■ Data for processing
-- Begin --
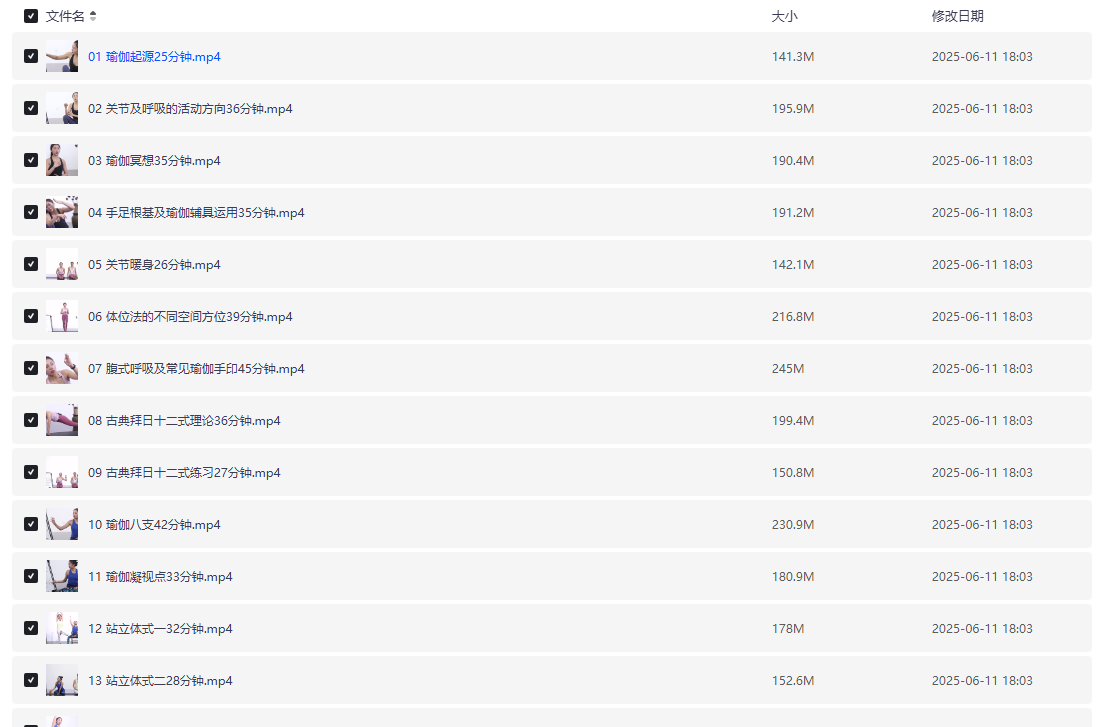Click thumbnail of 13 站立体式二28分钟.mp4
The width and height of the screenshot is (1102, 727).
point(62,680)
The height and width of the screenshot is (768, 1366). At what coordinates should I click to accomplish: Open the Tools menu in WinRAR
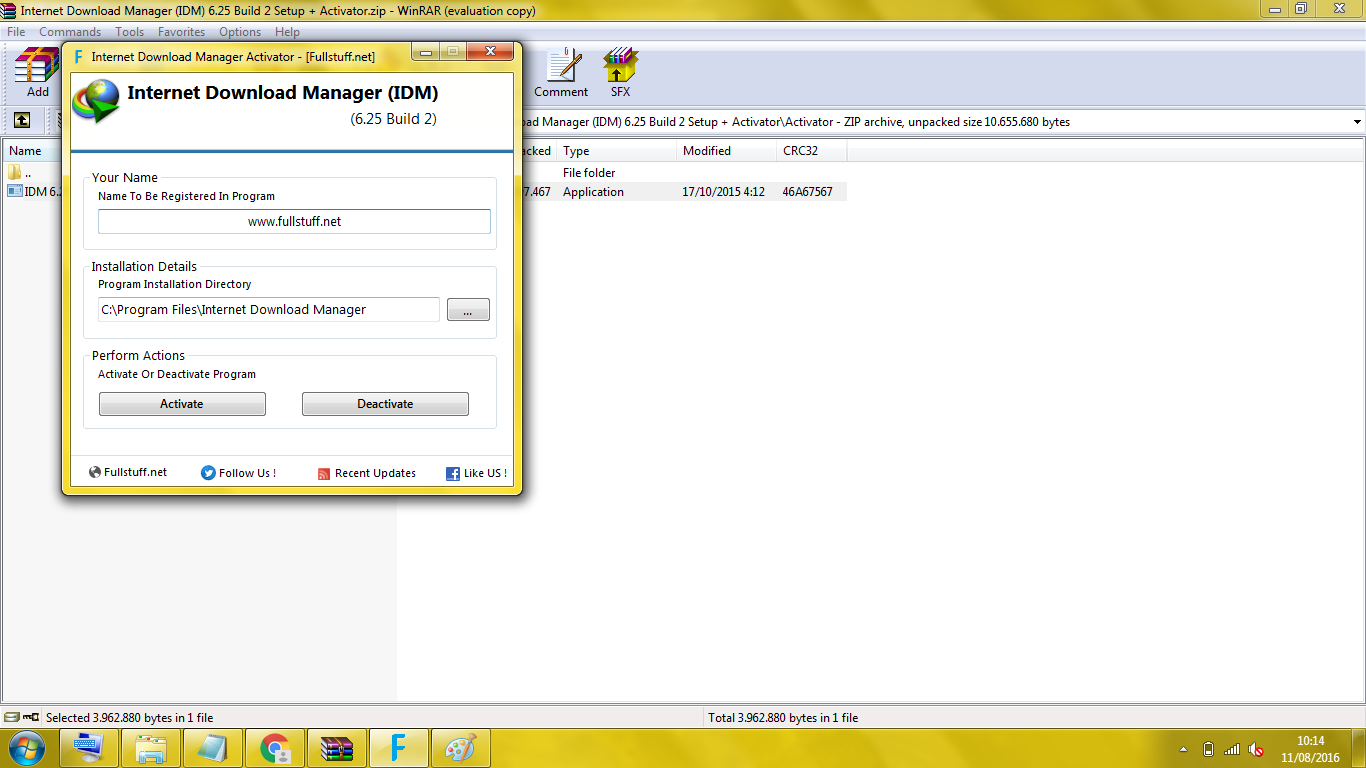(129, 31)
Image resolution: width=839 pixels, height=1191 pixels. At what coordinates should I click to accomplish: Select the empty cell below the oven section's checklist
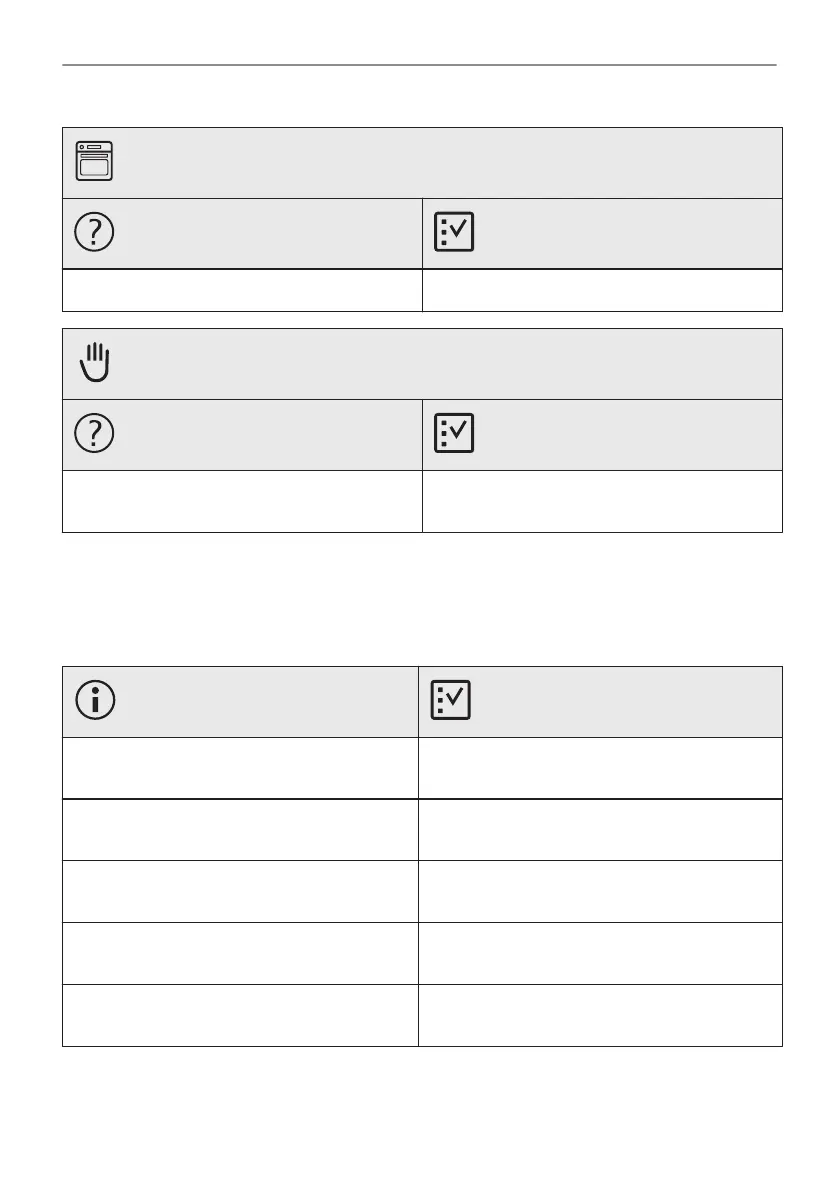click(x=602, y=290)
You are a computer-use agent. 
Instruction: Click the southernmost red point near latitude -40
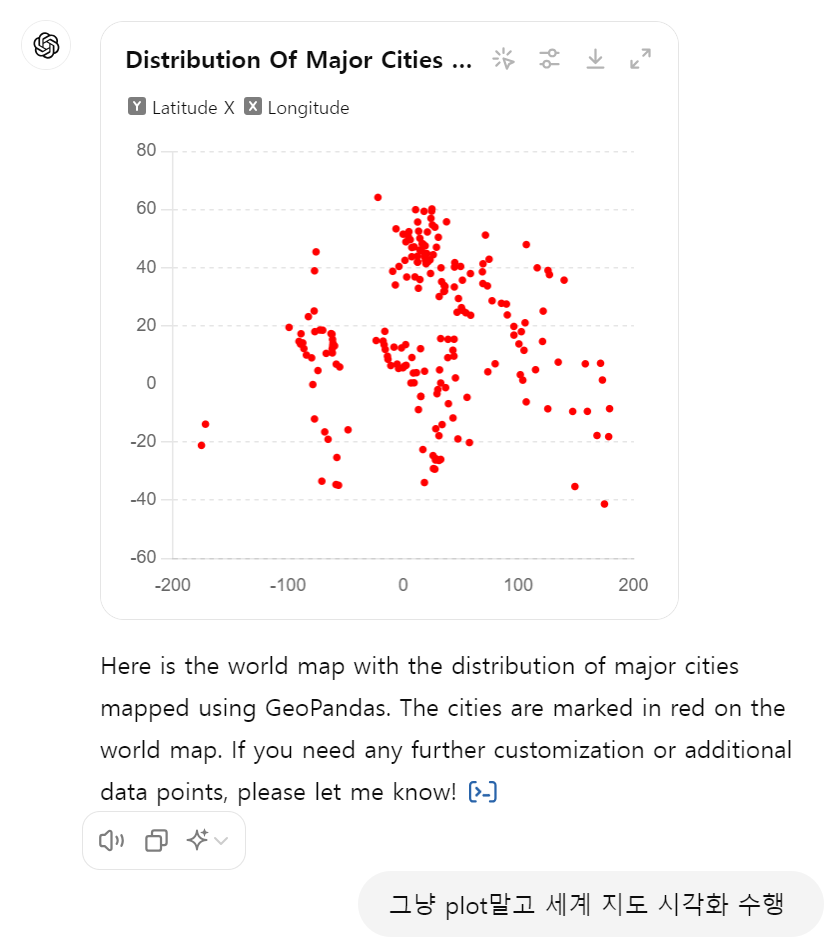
-- End --
-- Begin --
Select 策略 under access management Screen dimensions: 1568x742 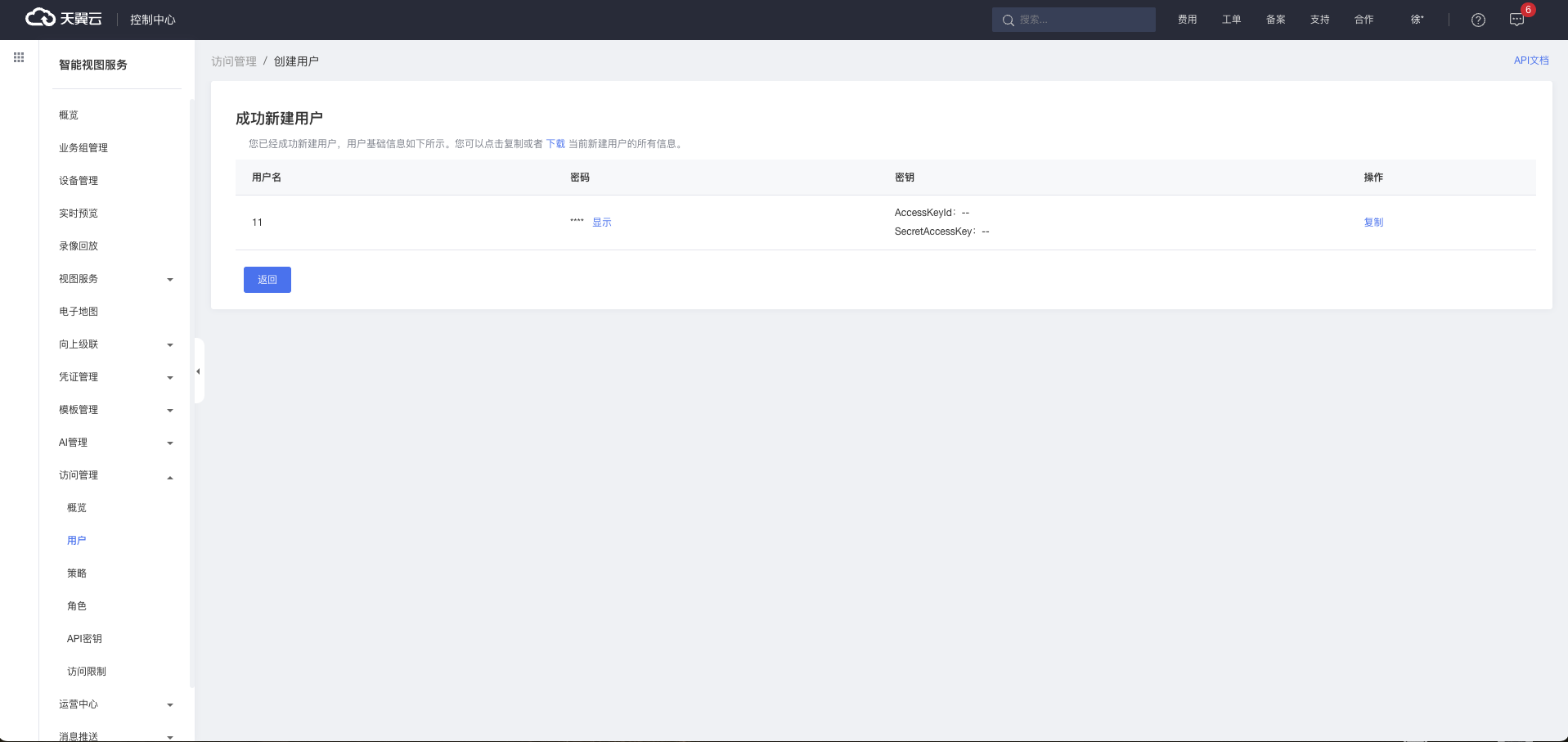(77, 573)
-- End --
-- Begin --
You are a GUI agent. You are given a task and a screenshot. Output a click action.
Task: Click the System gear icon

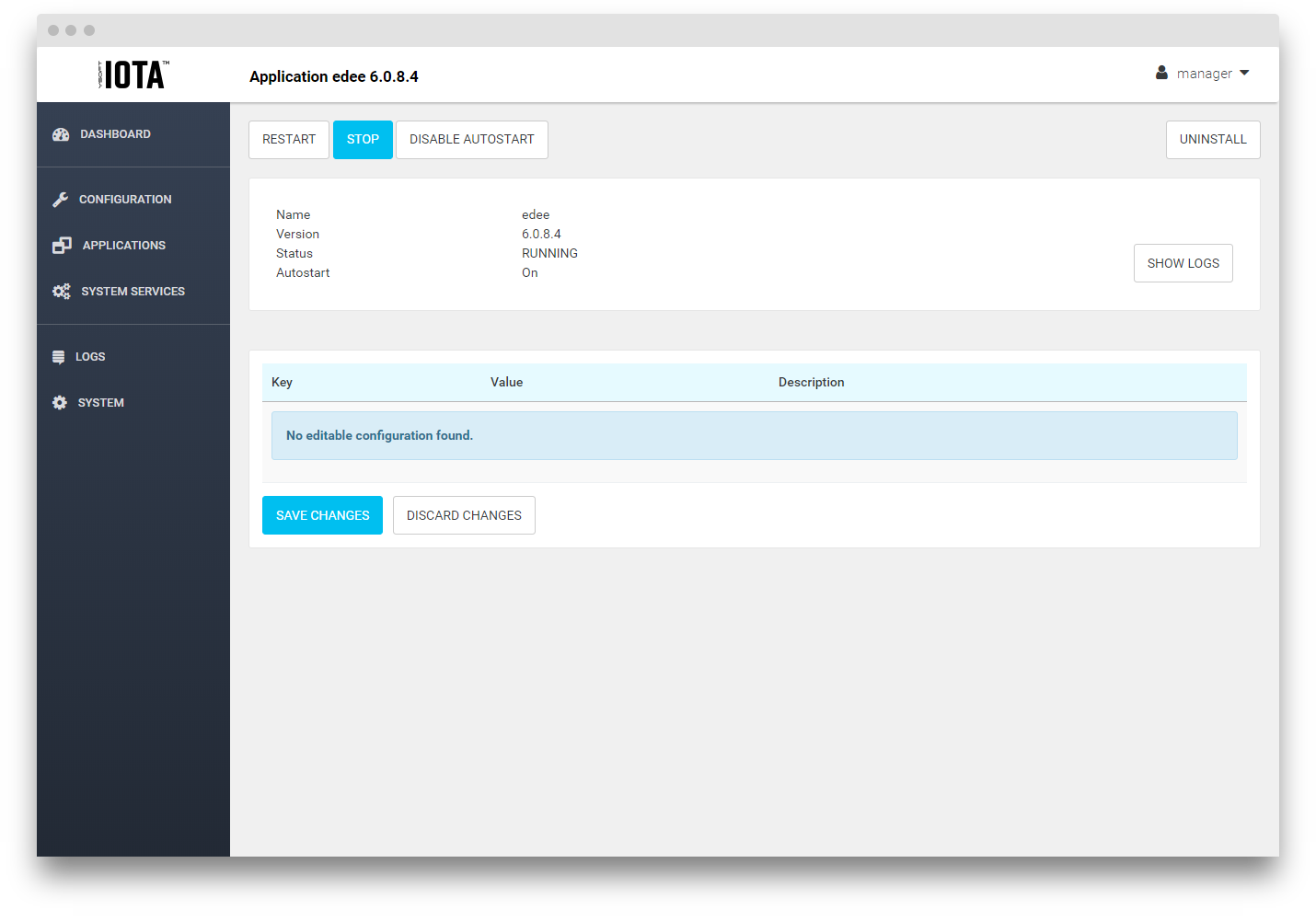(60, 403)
-- End --
■ Written task
Return the lines of the records that begin with the line containing "Click thumbnail of 13 站立体式二28分钟.mp4" and end with the line containing "Instruction: Click the", both included, copied character for character. Omit the pictures from your answer.

■ Completed task
Click thumbnail of 13 站立体式二28分钟.mp4
The width and height of the screenshot is (1102, 727).
point(62,680)
The height and width of the screenshot is (768, 1366). At what coordinates should I click to accomplish: Open the Tools menu in WinRAR
(129, 31)
Image resolution: width=839 pixels, height=1191 pixels. At what coordinates should I click to accomplish: Select the empty cell below the oven section's checklist
click(x=602, y=290)
You are a computer-use agent. 
Instruction: Click the southernmost red point near latitude -40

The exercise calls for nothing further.